## Metin bölümü
───
Allah’ın boyasıyla boyanmak, kişisel gelişimin esasıdır

Allah’ın boyasıyla boyanmak, kişisel gelişimin esasıdır

TUĞBA KAPLAN – İSTANBUL

30 Ağustos 2013, Cuma

 Din Psikolojisi Profesörü Hüseyin Peker, ‘Allah’ın Boyasıyla Boyanmak’ kitabında hayata rehber olan Kur’an’ın verdiği mesajları ne kadar anladığımızı sorguluyor. Timaş Yayınları’ndan çıkan kitapta Peker, kişisel gelişimin makam ve mevkiye ulaşma, maddî güç sahibi olma olarak anlatılmasını eleştiriyor.

Allah’ın boyasıyla boyanmak ne demek?
───
## Veri içeriği
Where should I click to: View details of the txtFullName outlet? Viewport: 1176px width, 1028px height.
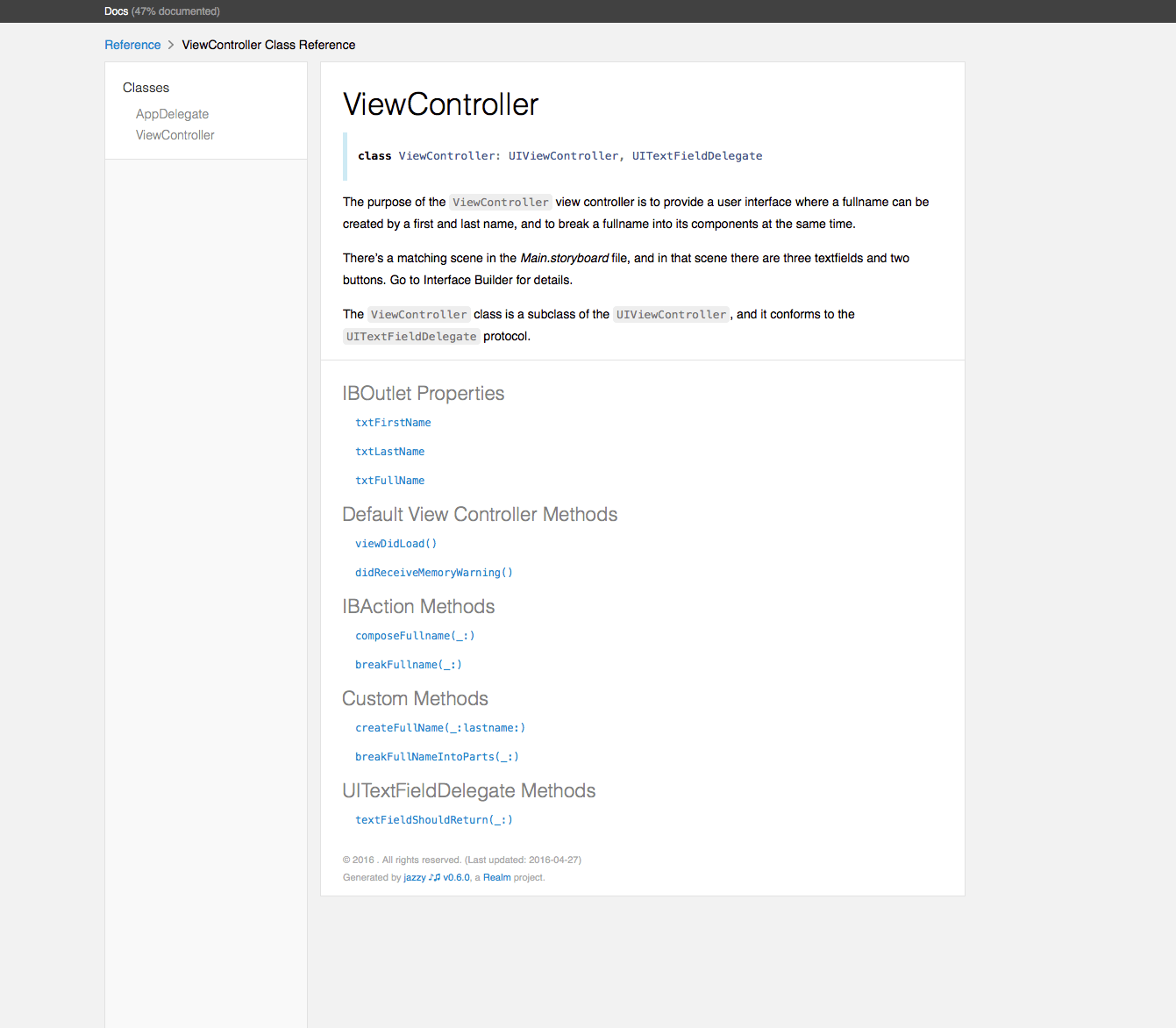389,480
───
## Yapılacak işler
A. Metin bölümündeki "Din Psikolojisi Profesörü Hüseyin Peker" sözleriyle başlayan paragrafı, ana bilgilerini koruyarak daha kısa biçimde yeniden yazın.
B. Metin bölümüne göre ‘Allah’ın Boyasıyla Boyanmak’ kitabı hangi yayınevinden çıkmıştır?
C. Lütfen aşağıdaki ifadelerin metin bölümüyle uyuşup uyuşmadığını evet ya da hayır ile belirtin ve her biri için metindeki belirleyici sözleri aynen aktarın. (i) Hüseyin Peker bir din psikolojisi profesörüdür. (ii) Haber 30 Ağustos 2013 tarihlidir. (iii) Peker, kişisel gelişimin maddî güç sahibi olma olarak anlatılmasını desteklemektedir.

## Alıştırma cevapları
A. Hüseyin Peker, Timaş Yayınları’ndan çıkan ‘Allah’ın Boyasıyla Boyanmak’ kitabında Kur’an’ın mesajlarını ne kadar anladığımızı sorguluyor. Kitapta kişisel gelişimin makam, mevki ve maddî güç kazanmak olarak anlatılmasını eleştiriyor.

B. Timaş Yayınları’ndan.

C.
(i) Evet: "Din Psikolojisi Profesörü Hüseyin Peker"
(ii) Evet: "30 Ağustos 2013, Cuma"
(iii) Hayır: "kişisel gelişimin makam ve mevkiye ulaşma, maddî güç sahibi olma olarak anlatılmasını eleştiriyor"